Mal préparés, inconscients du danger et éventuellement agressifs, ces randonneurs sont-ils des ‘huluberlus’? A l’intention des lecteurs étrangers de plus nombreux (1) – francophiles mais parfois surpris par nos racines linguistiques – disons que ce mot, qui résonne comme une onomatopée (quatre ‘U’ comme turlututu), vient d’un assemblage de deux parties (hurlu-berlu, ça se devine facilement) dont on…ne connait pas l’origine.

Alors forcément, de nombreuses hypothèses – pour ne pas dire légendes – circulent à ce sujet. Mais comme, malgré tout, on possède plusieurs attestations écrites de son utilisation à travers les siècles, il y a quelques pistes intéressantes; disons d’abord que ce drôle de terme se retrouve sous différentes formes, comme ‘hurlubrelu’ ou ‘hurluburlu’ dans des textes du 16ème siècle, pour décrire des situations…abracadabrantesques ou des personnes en état de confusion mentale, agissant « estourdiment et sans connoissance ».

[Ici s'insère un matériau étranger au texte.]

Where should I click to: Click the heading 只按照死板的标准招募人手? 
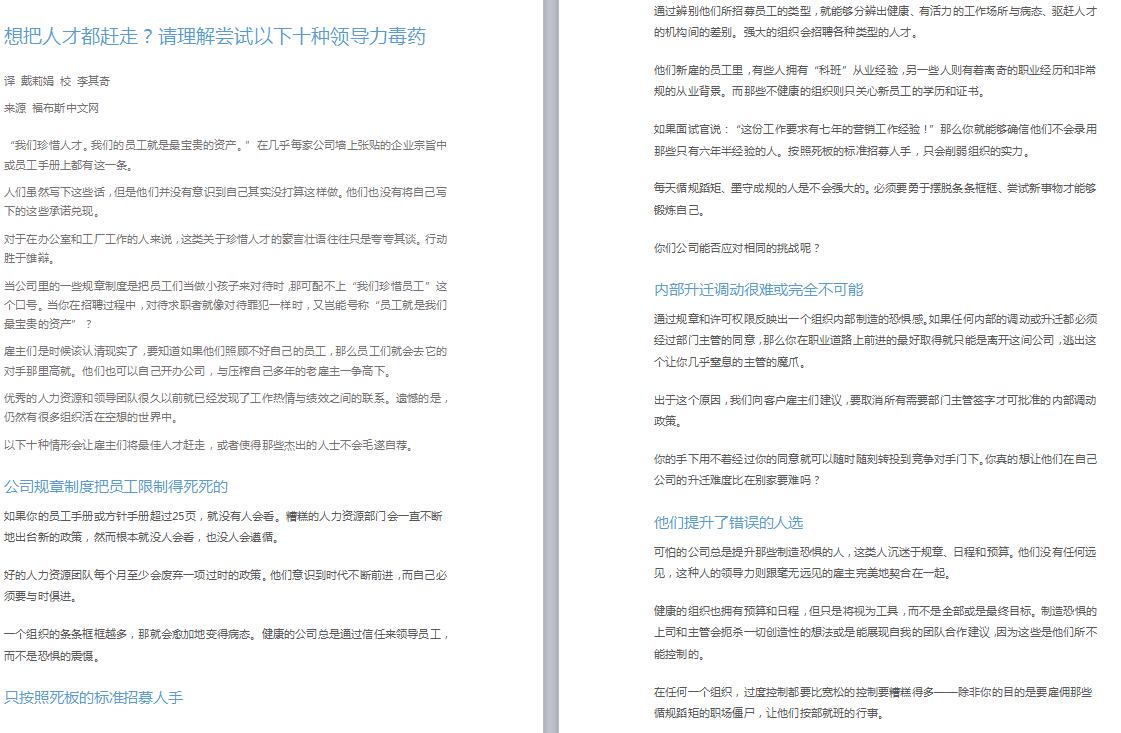(94, 697)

On trouve même un pseudo St-Huluberlu chez Rabelais, avec une connotation sonore aussi moqueuse et ironique que pourra l’être un certain roi Ubu au théâtre plus tard (2). Or, cet hulu-berlu aurait principalement deux provenances possibles, l’une française, l’autre anglaise, les deux empruntées au vocabulaire médiéval de chaque langue donc peut-être un tout petit peu suspectes.

Commençons par le français, dont la partie ‘hurlu-’ pourrait venir d’une contraction de ‘hurelu’ (hure-lu), nom commun désignant une personne ‘à la tête de hure’, c’est-à-dire littéralement la tronche des sangliers. Le terme ‘hurel’ a effectivement pu désigner, temporairement, un homme aux cheveux hérissés et durs comme le poil de la bête (ou, pourquoi pas, au visage écrasé comme un groin), puis, par extension, un grognon et ‘mauvais coucheur’ pour ne pas dire mal réveillé (d’où les cheveux en bataille).

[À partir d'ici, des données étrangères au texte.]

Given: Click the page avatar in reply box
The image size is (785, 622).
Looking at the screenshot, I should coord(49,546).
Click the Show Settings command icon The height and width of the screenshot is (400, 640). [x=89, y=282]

Plus terrible est la seconde partie ‘-berlu’, puisqu’il a existé un verbe d’ancien-français comme ‘berluer’, que l’on a souvent défini comme être ébloui – d’où le participe passé (être) éberlué – ou voir mal, même très mal sans doute, et pour cause: la ‘berle’ en question était le globe oculaire; un ‘éberlué’ était donc un homme énucléé (auquel on avait arraché un oeil), on comprend que ça le fasse…hurler (?!), autre hypothèse à rapprocher de ‘hurlu’.

Question hurluberlus, les Anglais sont également sur les rangs (étymologiques, bien sûr), avec deux racines sérieuses formant un ‘hurly-burly’ de l’époque shakespearienne; ‘hurly’ exprimait un bruit ou une confusion provoquée par un coup violent ou le jet d’un objet; ‘burly’ ne serait qu’une redondance sonore du premier segment, encore une onomatopée comme le hully-gully, cette danse des années 1960 où le corps se secouait (3)?  

Seule constatation à peu près régulière: il s’agit toujours de situations ou de personnages excentriques, semblant agir instinctivement sans préparation ni plan particulier. De quoi, on le comprend, faire hurler les guides professionnels de montagne; y compris peut-être étymologiquement!

  1. Dans l’ordre cette semaine: Belgique, Canada, Suisse, Etats-Unis, Algérie, Allemagne, Maroc, Angleterre 
  2. ‘Ubu roi’ d’Alfred Jarry (1896) 
  3. Le mot est emprunté à l’expression ‘hull da gull’, où un joueur secouait des noix dans sa main pour faire du bruit…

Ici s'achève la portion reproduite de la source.